The Rio PMP300, introduced six months later by Diamond Multimedia, also came with just 32MB of storage. But in part because it had a larger display than the MPMan and a Smart Media slot to allow increased storage capacity, it was the first MP3 player to enjoy commercial success.

The Rio quickly ran into legal trouble. Having teamed with MP3.com to offer songs from that website, Diamond’s subsidiary company RioPort was sued by the Recording Industry Association of America, which claimed the player violated terms of the 1992 U.S. Home Recordings Act. The RIAA claimed that if people ripped CDs and turned audio tracks into digital files, it would lead to music piracy. The dispute was settled the following year.

Many mistakenly think that the iPod, launched by Apple in September 2001, was the first MP3 player to hit the market. That’s probably due to the device’s instant success. A thin white box no bigger than a deck of playing cards, the iPod held 5 gigabytes of music storage and became an iconic tech staple.

A British furniture salesman, Kane Kramer, beat everyone to the punch as far as inventing the first digital music player, when he was 23 in 1979. Apple even used his notes and sketches during a separate 2008 court case. Kramer had secured a worldwide patent for his IXL device but could not afford to renew it, so it expired in 1998.

Google is incorporated

 

One of the most important events in technological and economic history came in a Menlo Park, California, garage on Sept. 4, 1998. Sergey Brin, whose family escaped Russia to avoid Jewish persecution in 1979, formally incorporated the company Google Inc. with his partner, Michigan-born co-founder Larry Page. The two rented the garage from a friend for $1,700 a month, according to the book “The Story of Google” by Sara Gilbert.

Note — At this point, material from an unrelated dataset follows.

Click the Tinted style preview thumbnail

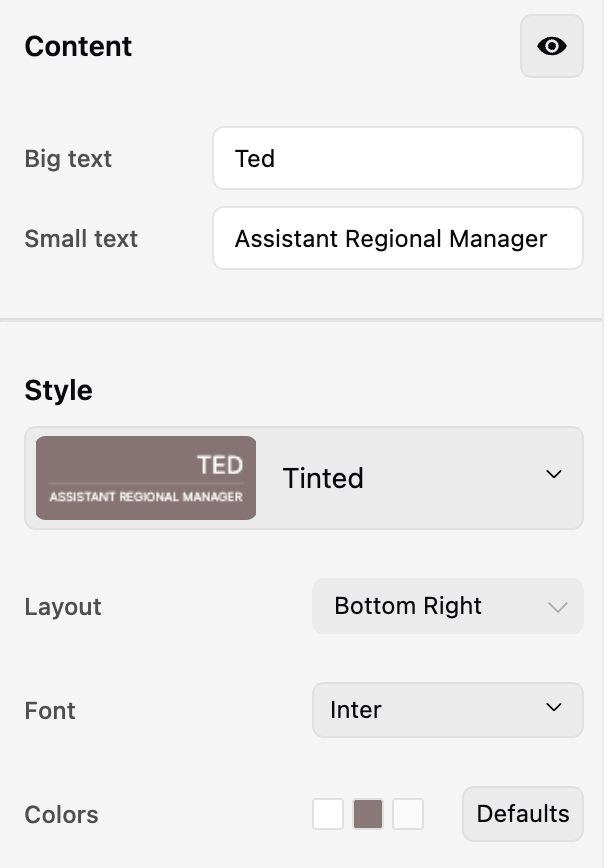146,478
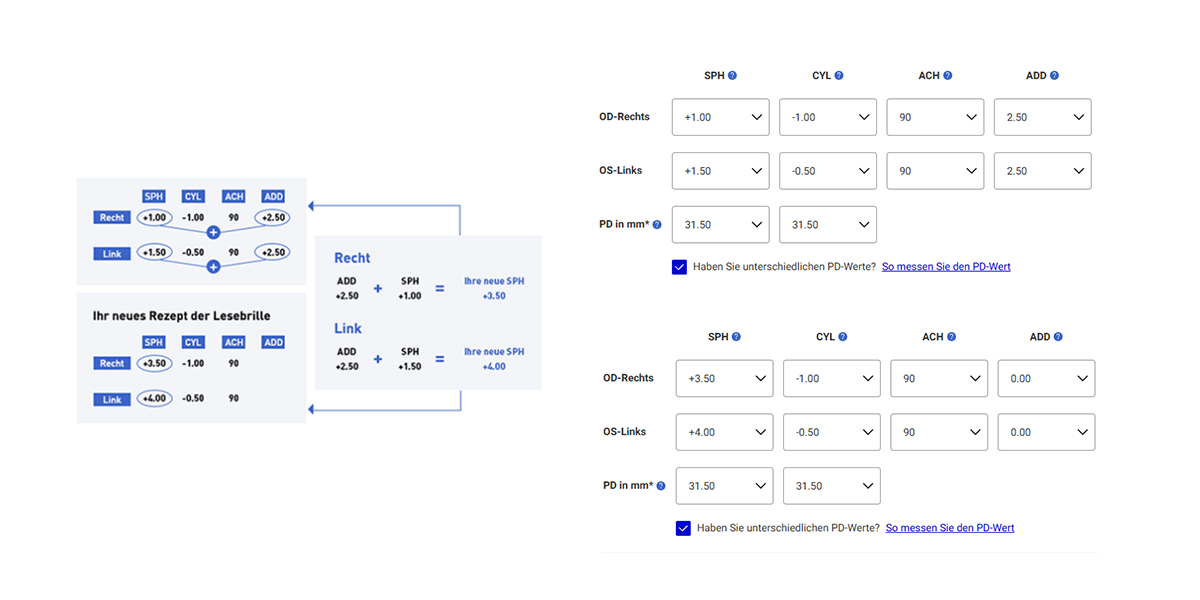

Page and Brin met while attending Stanford University, where they began to collaborate on a search engine called BackRub. The name they ultimately chose for the world’s most famous search engine is the result of an accidental misspelling of the word “googol” by one of Page’s associates, although details of that account vary.

The term “googol” was coined in 1920 by 9-year-old Milton Sirotta, the nephew of U.S. mathematician Edward Kasner. In decimal notation, googol is written as the digit 1 followed by one hundred 0, or 10 to the one hundredth power. As for the events that led to the misspelling, we’ll go with the account by David Koller, based on information he got from friends and colleagues in the Gates Computer Science Building at Stanford. Koller wrote:

“Larry’s office was in room 360 of the Gates CS Building, which he shared with several other graduate students, including Sean Anderson, Tamara Munzner, and Lucas Pereira. In 1997, Larry and his officemates discussed a number of possible new names for the rapidly improving search technology. Sean recalls the final brainstorming session as occurring one day during September of that year.

“Sean and Larry were in their office, using the whiteboard, trying to think up a good name—something that related to the indexing of an immense amount of data. Sean verbally suggested the word ‘googolplex,’ and Larry responded verbally with the shortened form, ‘googol.’

“Sean was seated at his computer terminal, so he executed a search of the Internet domain name registry database to see if the newly suggested name was still available for registration and use. Sean is not an infallible speller, and he made the mistake of searching for the name spelled as ‘google.com,’ which he found to be available. Larry liked the name, and within hours he took the step of registering the name ‘google.com’ for himself and Sergey (the domain name registration record dates from September 15, 1997).”

Fate was not the only force that suggested Page and Brin had a winner. By the end of 1998, Google had an index of about 60 million pages. As of late 2015, it had indexed more than 100 billion pages with apps; now there are more than 100 billion Google searches every month.